> **WHAT YOU WILL DO**
All lines of the records below that contain the word "agent" must be listed.

Screenshot grounding data:
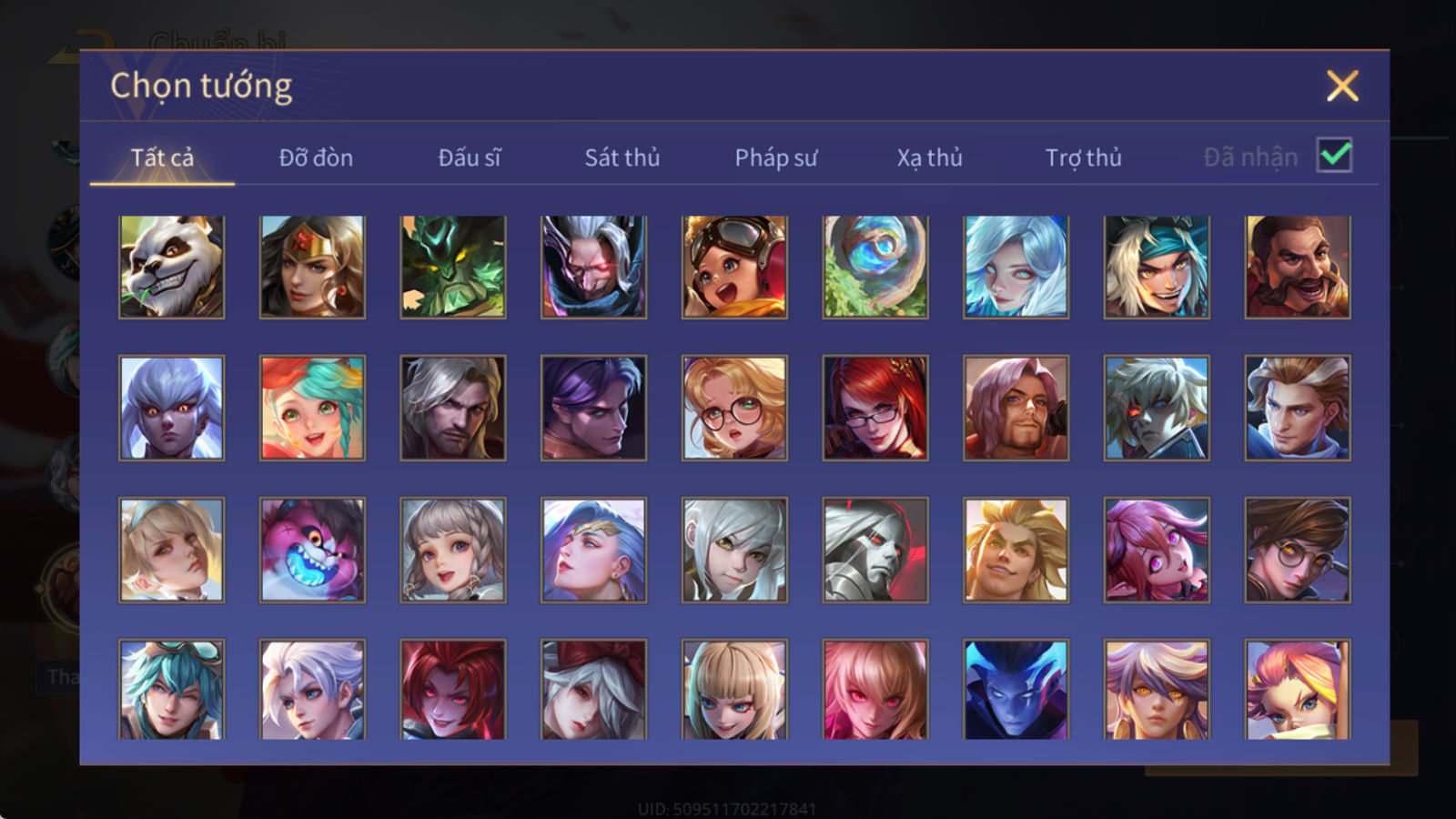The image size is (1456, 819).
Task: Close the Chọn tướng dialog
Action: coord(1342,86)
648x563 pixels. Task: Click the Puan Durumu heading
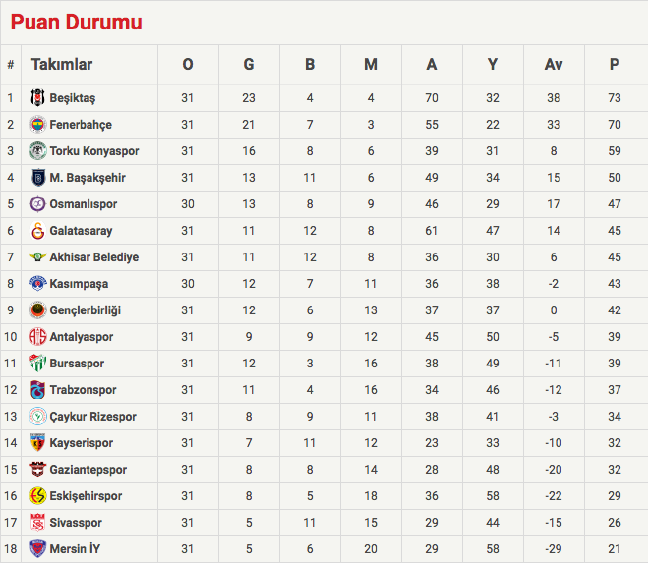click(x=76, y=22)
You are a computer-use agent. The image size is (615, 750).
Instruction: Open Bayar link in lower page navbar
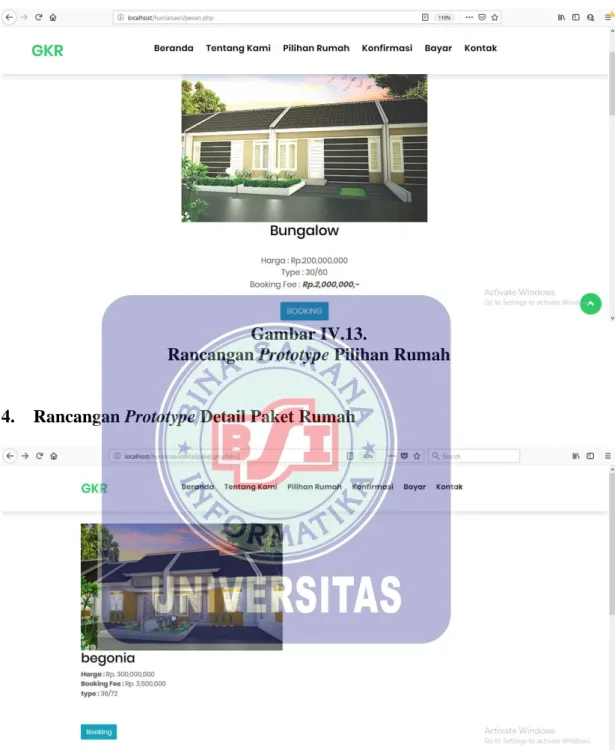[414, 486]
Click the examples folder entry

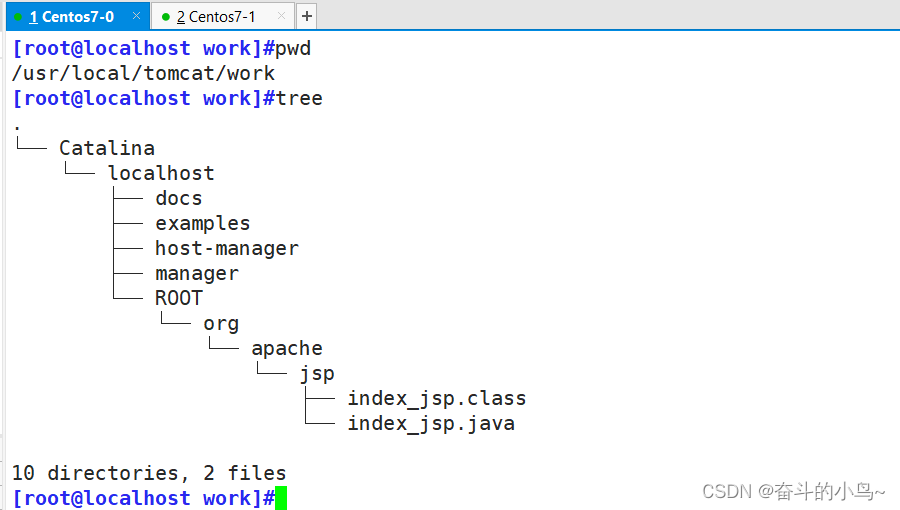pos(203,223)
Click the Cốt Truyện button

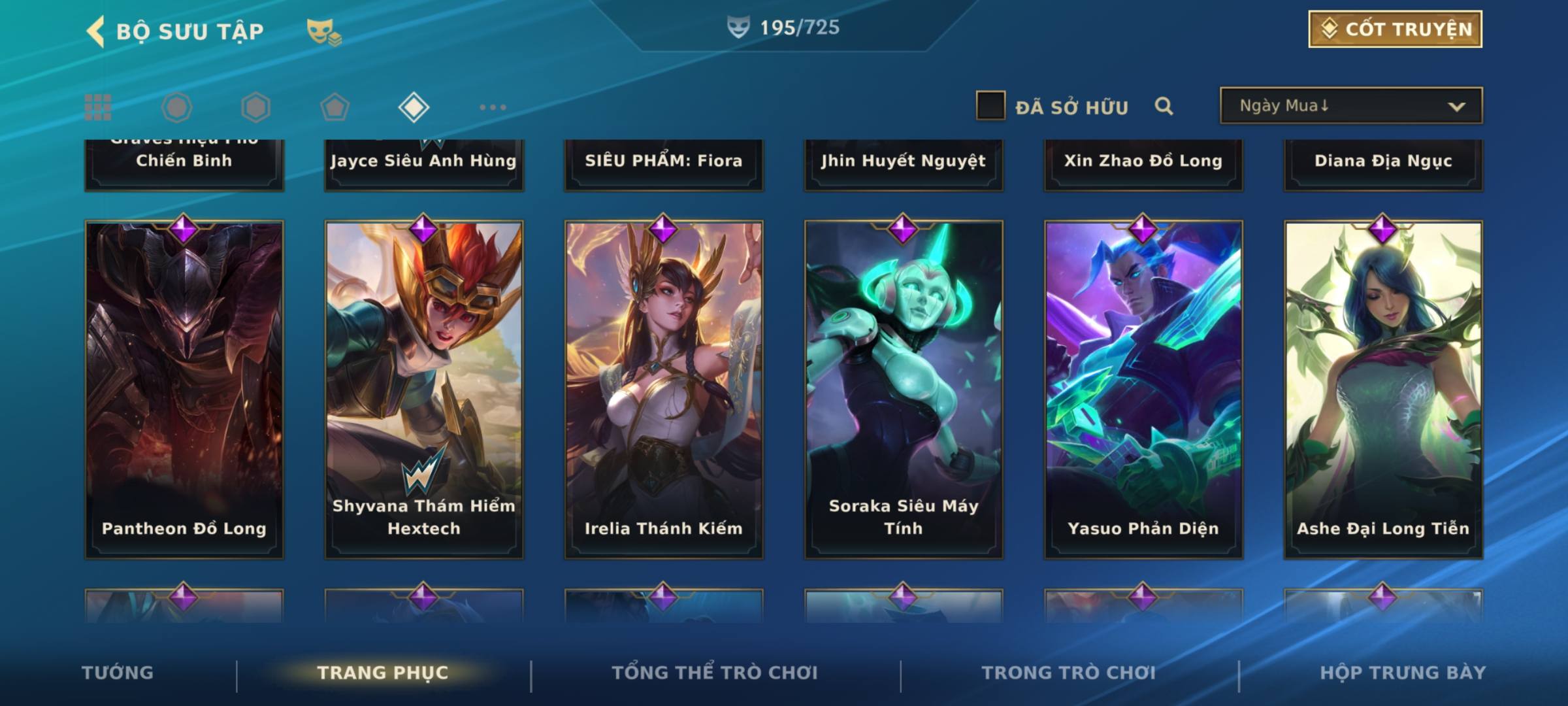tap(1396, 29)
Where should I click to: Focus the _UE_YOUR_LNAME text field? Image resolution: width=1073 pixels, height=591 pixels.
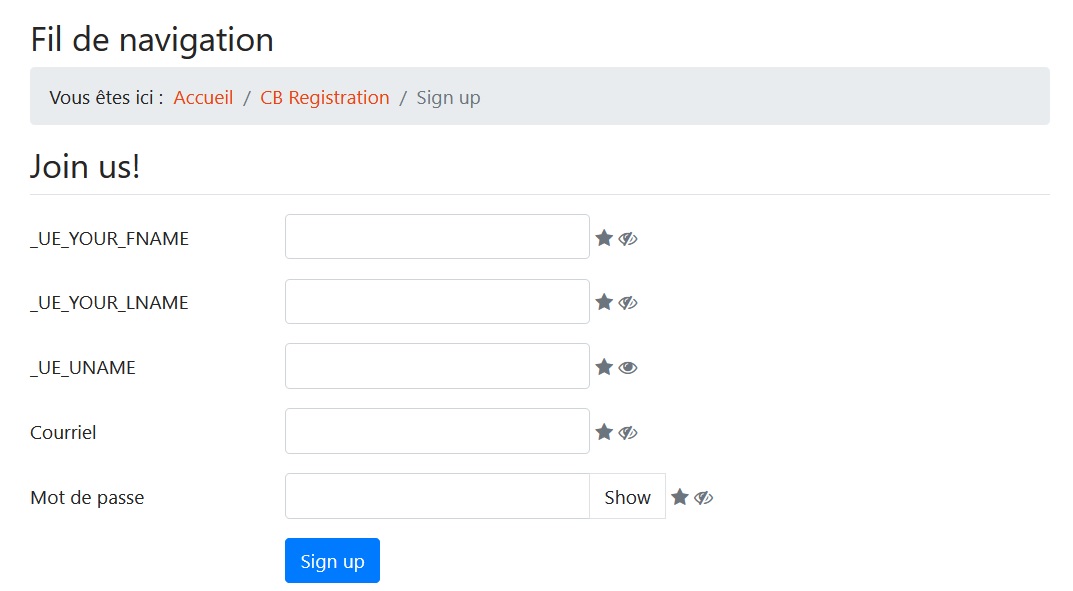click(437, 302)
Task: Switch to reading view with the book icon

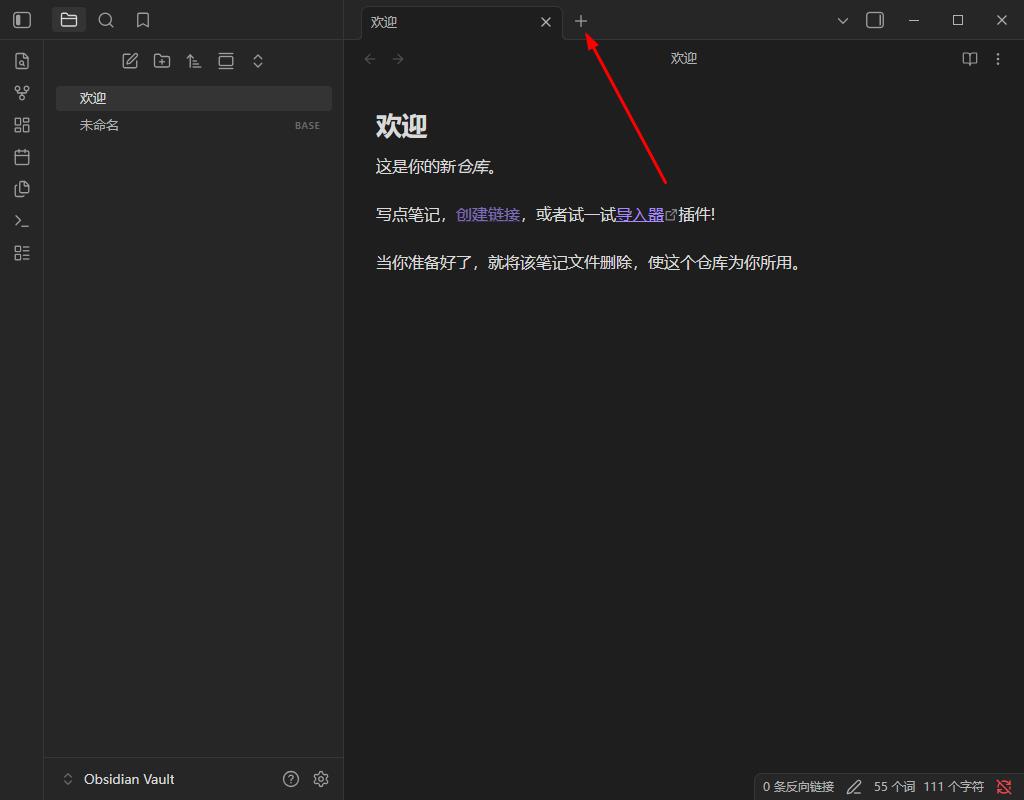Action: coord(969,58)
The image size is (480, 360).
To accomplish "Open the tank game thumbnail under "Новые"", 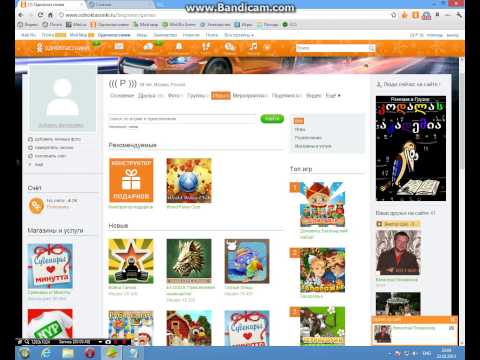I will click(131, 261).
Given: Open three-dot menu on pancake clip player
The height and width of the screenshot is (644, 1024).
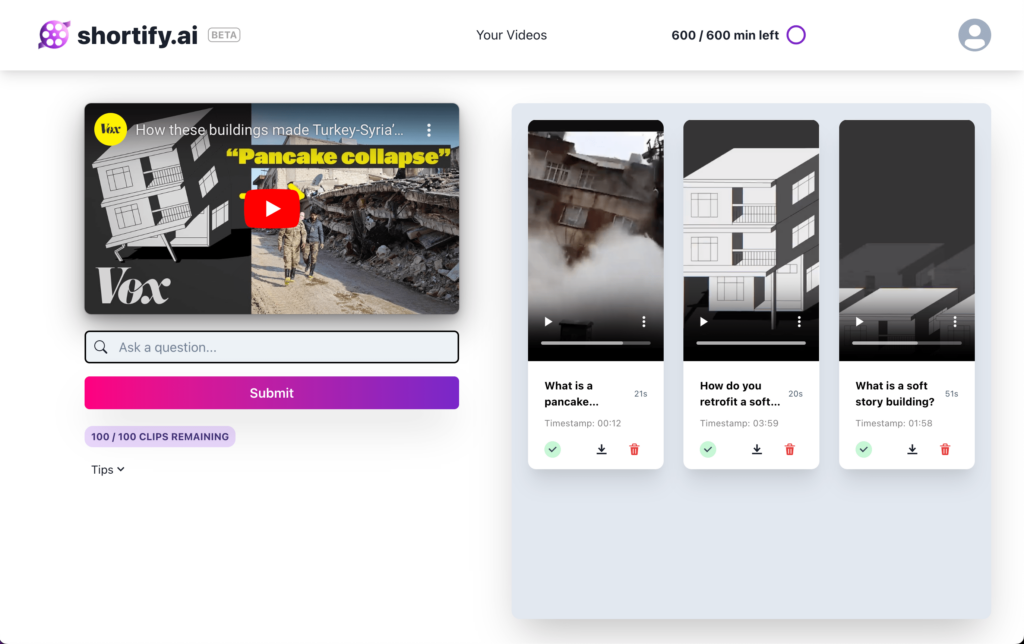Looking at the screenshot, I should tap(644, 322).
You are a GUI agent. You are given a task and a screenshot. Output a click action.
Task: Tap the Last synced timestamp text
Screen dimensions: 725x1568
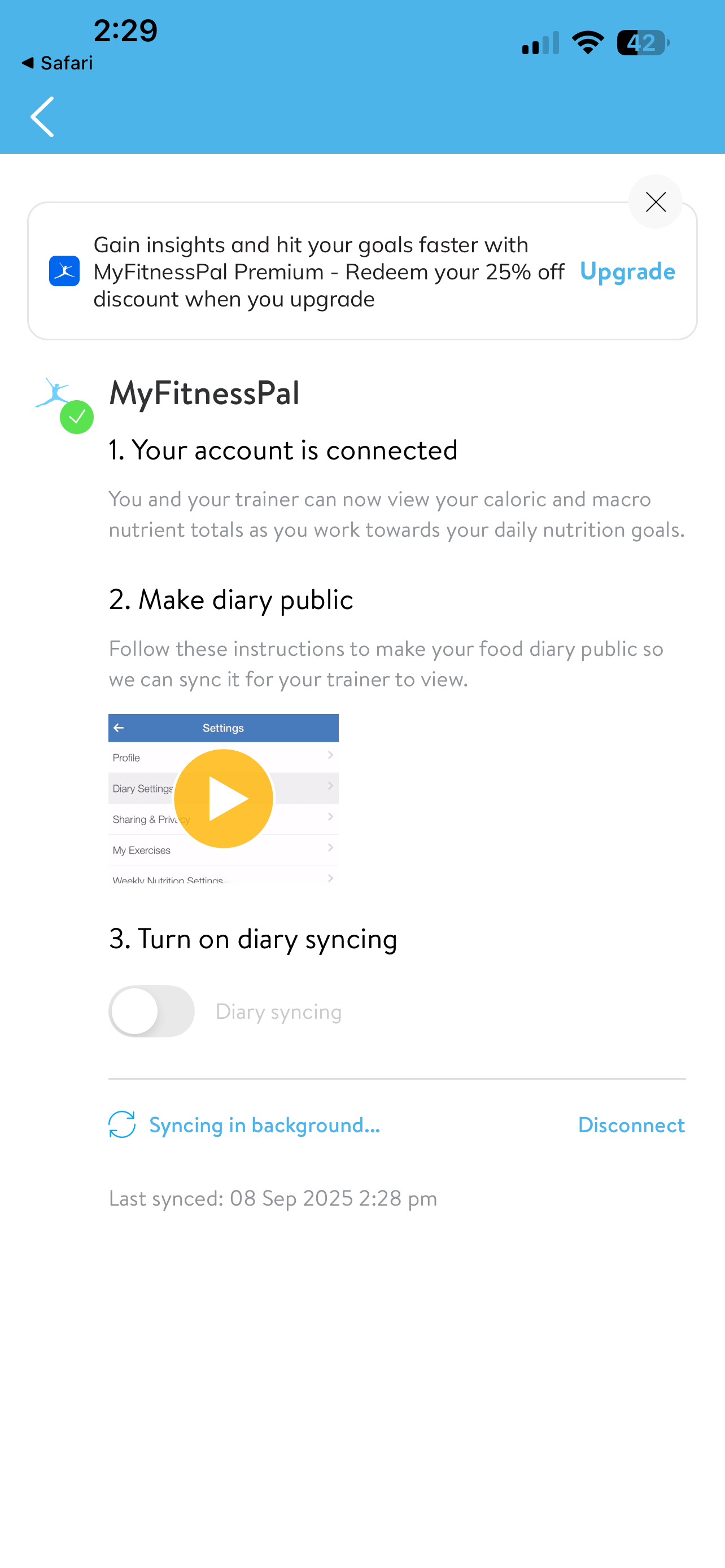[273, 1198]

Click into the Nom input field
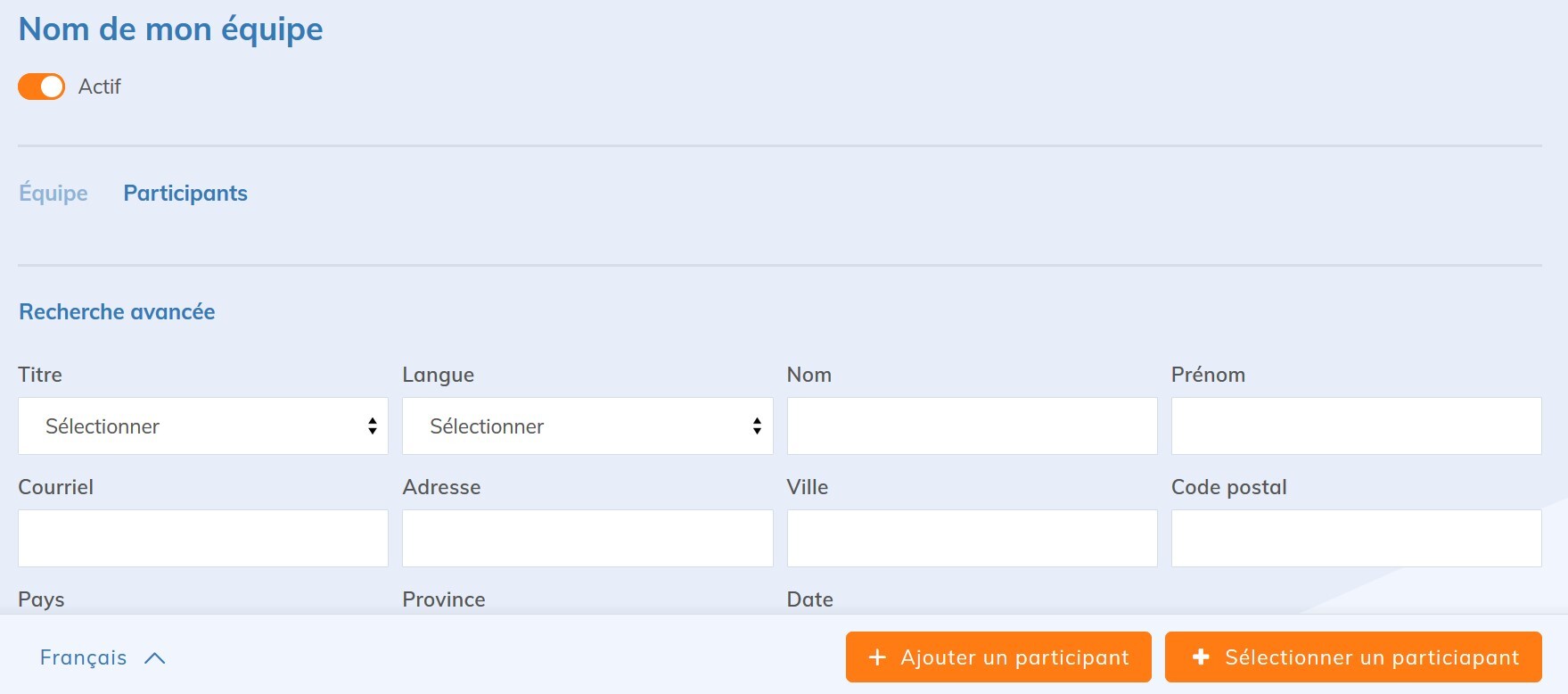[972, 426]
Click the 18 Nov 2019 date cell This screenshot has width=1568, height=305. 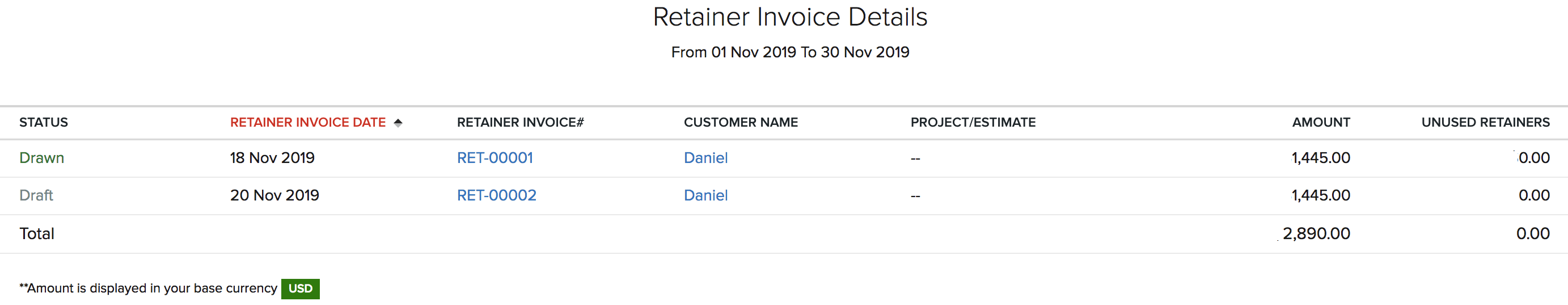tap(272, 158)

> **RESPONSE**
You are a computer-use agent. The image size is (615, 750).
You are a GUI agent. You are given a task and a screenshot. Output a click action.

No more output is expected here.